Help me think through something.

Think with me about how many different industries have been segmented, impacted, or revolutionized by technology advancements. Music? Records held strong for a while, followed by CD’s, and then iPods and now smaller iPods. Television? We had satellites, then cable, and now streaming services. Even shopping has shifted, with the rise of subscription services over the last year and the continual growth of the online marketplace. Each of these advancements resulted in a more efficient way to experience music, television, or shopping, but has also brought new features and capabilities to the game.

Of course, the entertainment industries are some of the more obvious candidates when you think about how technology changes day-to-day life, but some of the lesser-known industries – like parking – have been changing rapidly as well. Passport is at the forefront of technological change in parking, and solving problems with technology is what gets us excited. The tools available today make parking easier for the consumer as well as more efficient and profitable for operators; a mobile payment system means low upfront costs, few maintenance fees and a dynamic system that can be optimized for changing needs. And just as the rise in digital music added features and benefits to the user by allowing you to hear a sample of a song before you buy or to skip to a specific point in the track, mobile payment for parking has also given users added benefits like extending parking time from their phone or receiving reminders before expiration.

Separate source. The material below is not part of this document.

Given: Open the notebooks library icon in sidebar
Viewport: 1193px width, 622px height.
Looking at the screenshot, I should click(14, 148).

I’m a Project Manager at Passport. My main job is to get launches out the door, and I focus on making sure that these launches go seamlessly in every respect. Recently, a client purchased a few hundred single-space coin meters for a roll-out that we were supporting with our mobile payment platform. They were introducing paid parking in an area that had been previously free and they wanted a few different ways to collect revenue: parkers could either pay at the meter or pay by phone.

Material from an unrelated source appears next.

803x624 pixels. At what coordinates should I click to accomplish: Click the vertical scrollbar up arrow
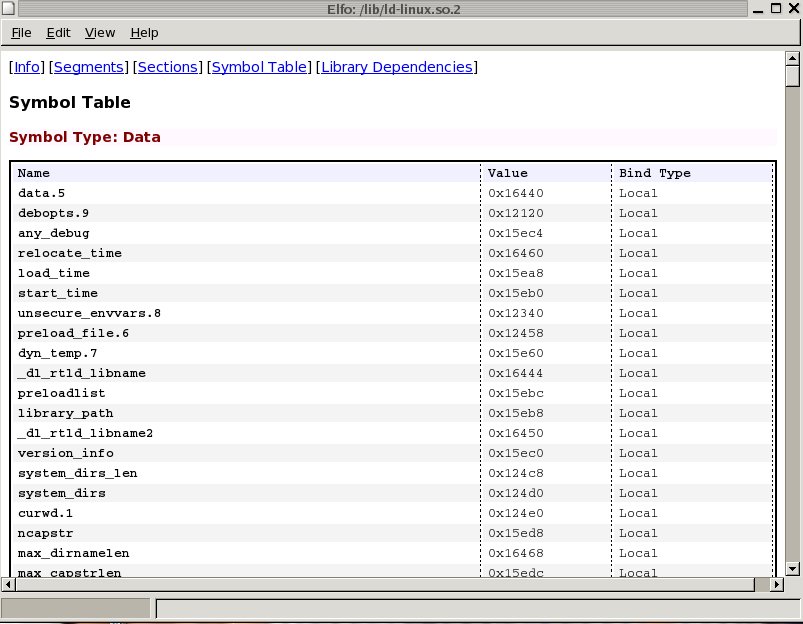tap(792, 57)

About a month after the paid parking system was introduced, there was a bit of an uproar. The community felt that the $1 hourly parking rate was too expensive, and eventually the rate got dropped to $0.50. For the mobile payment side of things, it was a pretty easy switch; we reprogrammed the rate, tested it, and it was ready to go by the end of the afternoon. Unfortunately, the meters weren’t as flexible; they had to be shipped back to the factory for reprogramming, and the roll-out date was pushed back by about seven weeks. And by the way?  A seven-week cancellation of paid parking resulted in approximately $60,000 lost in potential revenue, even at those low hourly rates.

From the client’s perspective, it makes sense that these meters were the limiting factor for the project. They still wanted a payment option that accepted cash, but hardware just isn’t very flexible; those coin meters weren’t equipped with the technological advantages that have come into the parking industry in the last ten years. From our perspective though, being hit with limitations in outdated technology became an opportunity to embrace new technology. If the old-school meters were holding back the program, maybe it was time to change courses, look at what technology was available, and choose the best option for the circumstances. Are there other meters that could be reprogrammed quicker? That could have been a great choice. Was the community up for going mobile-only? We’ve seen a few cities go down that path, and we think it shows a confidence in the future of where parking payment is going.

Mostly, what we didn’t want to see was this city feel bound to the lower technology option just because they had already invested capital in it. Technology is changing, developing, moving, and growing, and it’s impacting people on all sides. When music became digital, it allowed for artists to share their work more easily, for amateur musicians to break into the industry, and for consumers to have more access to music than ever before. Parking is changing in the same way, and we think it’s time to embrace that.  Instead of clinging to the systems that we know, whether that’s our beloved satellite dish or a group of old-school parking meters, let’s allow technology to work for us. It can save time and make our day-to-day lives more efficient, and that sounds like a win to me.